A look at the most common condition-monitoring techniques for automated manufacturing shows how the data can be analyzed to deliver advance warning of developing issues, and some examples show how the information and the sensors can be applied to maintain productivity and equipment health.
Condition monitoring tools
Multiple aspects of machine operation can be studied for clues to the overall health of the equipment. The most common are:
- Ultrasonic testing – changes to the natural ultrasonic signals generated by moving equipment
- Oil analysis – particles from surface-to-surface contact and from oxidation; higher concentration correlates to increase damage
- Vibration analysis – changes to the vibration signature of the equipment as a result of damage
- Thermography – alterations to heat signatures introduced by increased friction due to wear
- Current analysis – increased current draw to supply torque to the load, typically caused by issues like lubrication breakdown, bearing defects, and gearbox wear
- Audible noise – noise caused by late-stage equipment issues such as defects, increased surface-to-surface contact, higher friction, etc.
Each technology has its strengths and weaknesses. For best results, the condition monitoring technique should be matched to the types of assets under consideration and the overall needs and business practices of the operation. The degree of advance warning provided is a key characteristic. Techniques like oil analysis can detect damage a year or more in advance of failure. For many maintenance departments, this is almost too early. They need enough warning to order parts and schedule the repair – weeks, or even a month or two. Anything more just clogs their inbox and adds additional tasks to the to-do list.
The type of assets being monitored also comes into play. Some common assets that are critical to productivity include fans, pumps, blowers, dust collectors, and conveyors. In and of themselves, these units are not expensive but when they fail, they can stop the entire production floor.
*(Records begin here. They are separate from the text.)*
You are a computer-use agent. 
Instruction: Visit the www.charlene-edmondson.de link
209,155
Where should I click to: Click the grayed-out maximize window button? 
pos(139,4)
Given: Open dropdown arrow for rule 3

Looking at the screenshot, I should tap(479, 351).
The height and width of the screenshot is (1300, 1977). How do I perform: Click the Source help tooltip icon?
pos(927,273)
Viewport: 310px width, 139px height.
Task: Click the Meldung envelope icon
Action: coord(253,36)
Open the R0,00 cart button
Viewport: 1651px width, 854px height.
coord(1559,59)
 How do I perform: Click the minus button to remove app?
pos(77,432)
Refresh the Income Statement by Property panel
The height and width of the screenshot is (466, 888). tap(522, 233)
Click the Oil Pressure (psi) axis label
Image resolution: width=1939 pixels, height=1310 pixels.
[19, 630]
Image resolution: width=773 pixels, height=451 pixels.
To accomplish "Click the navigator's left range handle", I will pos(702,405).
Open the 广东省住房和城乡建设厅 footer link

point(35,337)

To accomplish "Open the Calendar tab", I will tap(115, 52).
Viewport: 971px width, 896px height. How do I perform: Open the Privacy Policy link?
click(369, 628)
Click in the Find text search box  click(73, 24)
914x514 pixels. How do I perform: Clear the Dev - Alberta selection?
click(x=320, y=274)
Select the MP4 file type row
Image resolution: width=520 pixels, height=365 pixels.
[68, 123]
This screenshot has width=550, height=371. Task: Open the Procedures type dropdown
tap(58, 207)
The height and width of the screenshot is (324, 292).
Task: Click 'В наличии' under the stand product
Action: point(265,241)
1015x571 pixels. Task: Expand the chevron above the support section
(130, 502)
Among the most frequent causes of failure are bearings, which generate error signals that drop in frequency as the device continues to degrade. A condition-monitoring technique has to be able to detect these signals. Ultrasonic sensing only captures higher frequency signals and isn’t effective for detecting issues in a bearing that’s close to failure.
Thermography can identify the troubled asset (e.g. bearing, gear, motor, etc.) but it can’t provide any information beyond that. Vibration monitoring, on the other hand, can be very specific. In the hands of a vibration technician, vibration data can be used to not only isolate the problem as a bad bearing or gear, it can also be used to determine the exact cause, such as a cracked impeller blade or a broken gear tooth.Specificity is another important characteristic. Current sensing can be useful to flag a developing problem. If an asset suddenly begins drawing more current from the drive to generate enough torque to move the load, this indicates an issue. The cause can vary from lubrication breakdown to bearing defects to an over-tightened belt putting strain on the motor shaft. However, identifying the exact component responsible requires additional troubleshooting.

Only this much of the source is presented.